Records for the task —
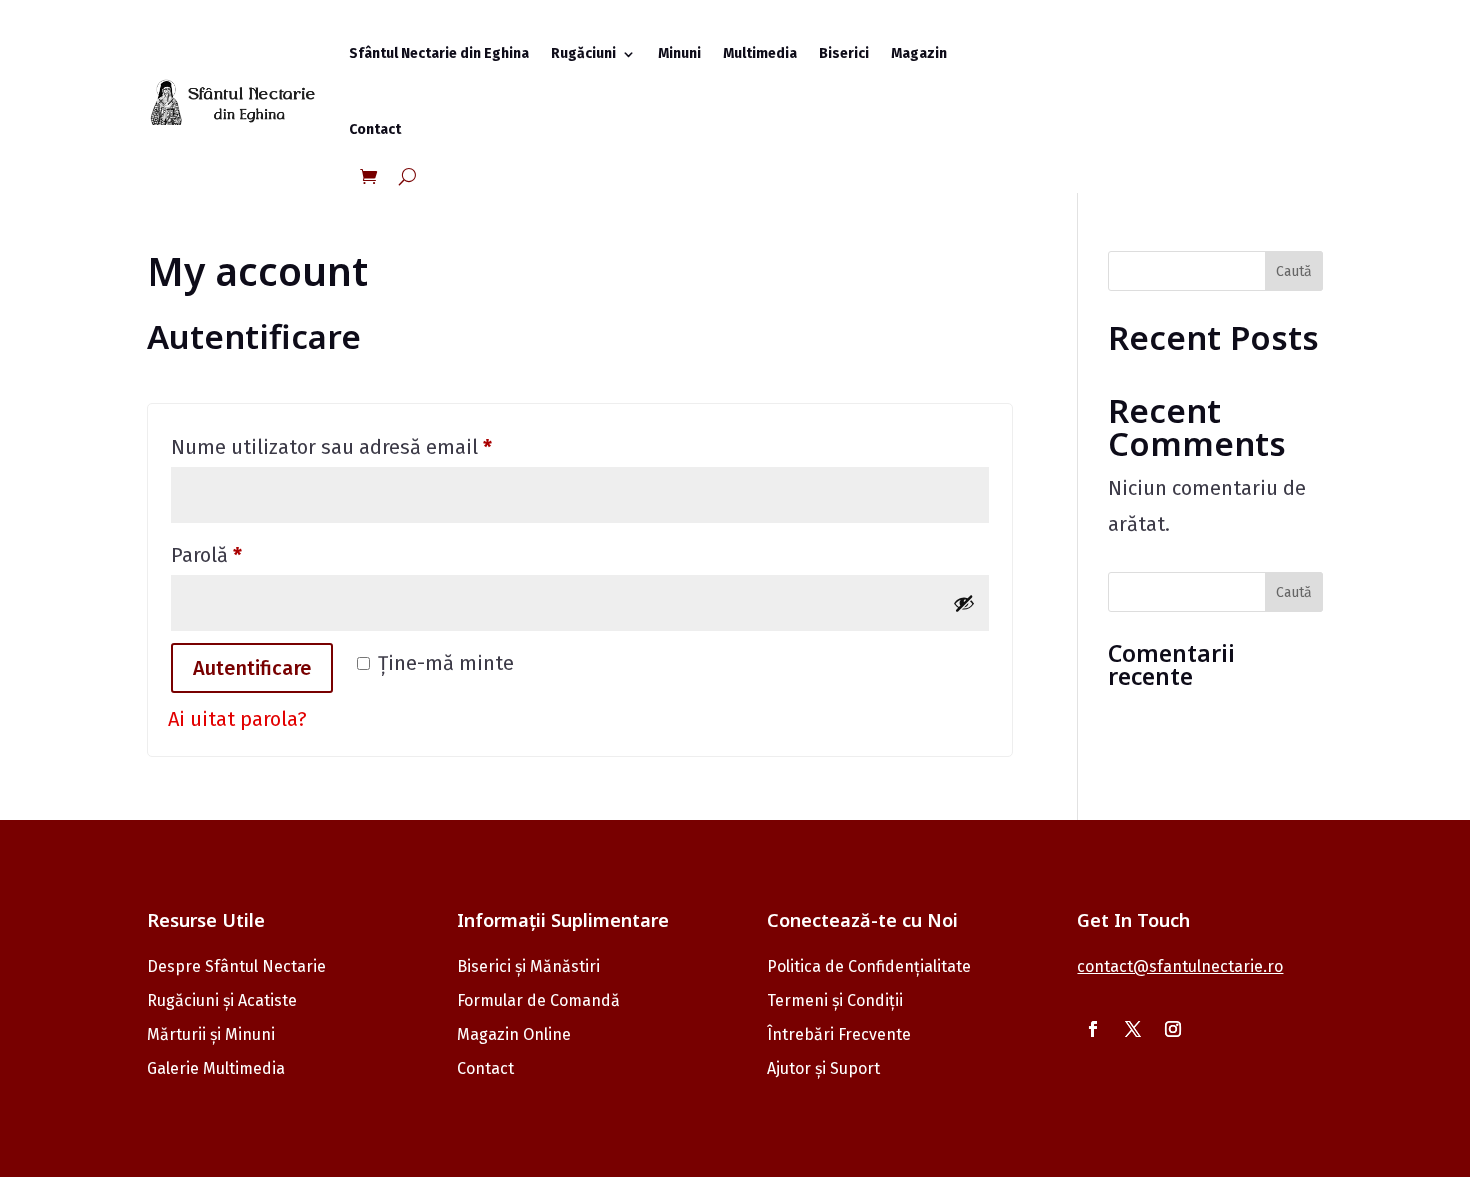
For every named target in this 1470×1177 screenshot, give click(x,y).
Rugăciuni (583, 53)
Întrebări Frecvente (839, 1034)
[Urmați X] (1133, 1029)
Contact (375, 129)
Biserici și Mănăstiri (528, 966)
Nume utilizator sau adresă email (383, 446)
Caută (1294, 271)
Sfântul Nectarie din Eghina (439, 53)
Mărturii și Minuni (211, 1034)
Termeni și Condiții (835, 1000)
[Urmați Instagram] (1173, 1029)
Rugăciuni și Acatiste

Task details —
From the line holding "Rugăciuni (583, 53)" to the last line of the entries above, restate each line exactly; include both ends and omit everything else.

Response area —
Rugăciuni (583, 53)
Întrebări Frecvente (839, 1034)
[Urmați X] (1133, 1029)
Contact (375, 129)
Biserici și Mănăstiri (528, 966)
Nume utilizator sau adresă email (383, 446)
Caută (1294, 271)
Sfântul Nectarie din Eghina (439, 53)
Mărturii și Minuni (211, 1034)
Termeni și Condiții (835, 1000)
[Urmați Instagram] (1173, 1029)
Rugăciuni și Acatiste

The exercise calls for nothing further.